INFORMATION SUPPLIED>
-----
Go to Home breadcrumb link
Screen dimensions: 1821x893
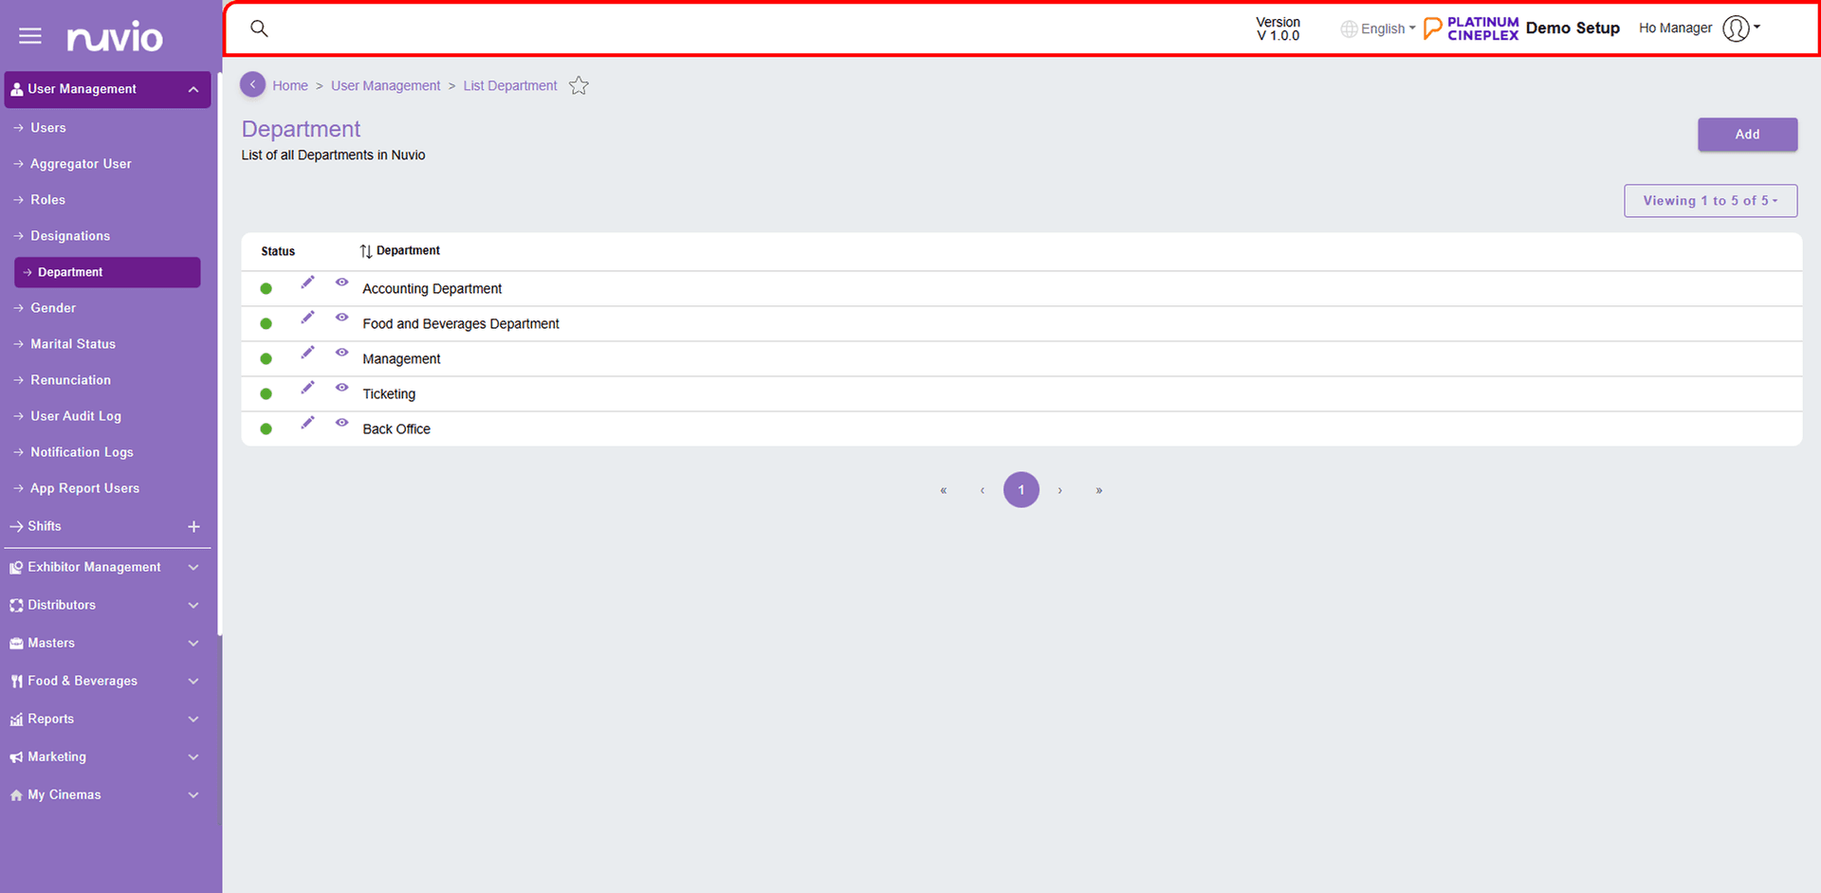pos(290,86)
-----
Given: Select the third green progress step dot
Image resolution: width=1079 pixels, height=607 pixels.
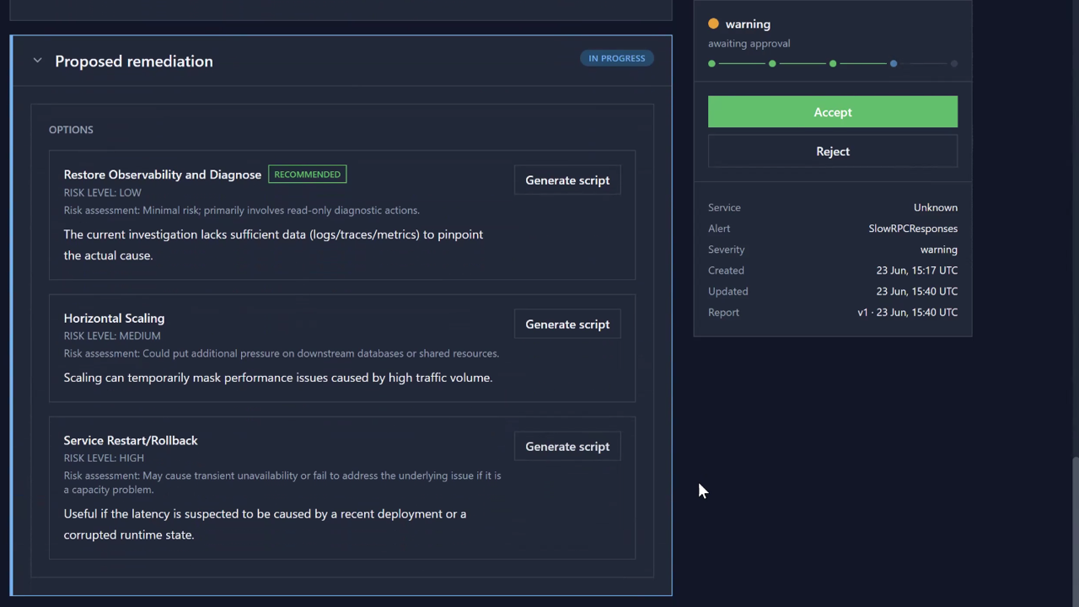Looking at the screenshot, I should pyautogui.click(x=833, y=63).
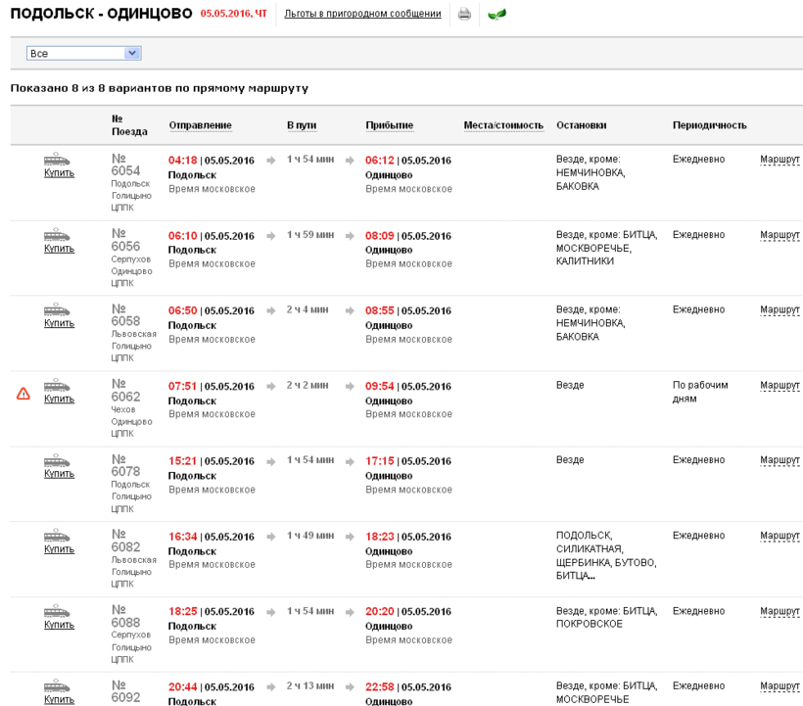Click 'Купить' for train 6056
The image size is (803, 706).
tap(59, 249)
-----
YOUR INSTRUCTIONS> Please rewrite the records between the lines holding "Go to Home breadcrumb link" and "pos(290,86)", inclusive, with the requests included. Scale each coordinate in the answers by 0.35 and round to whole numbers with halves going up, and omit the pictures.

TASK OUTPUT>
Go to Home breadcrumb link
Screen dimensions: 1821x893
pos(102,30)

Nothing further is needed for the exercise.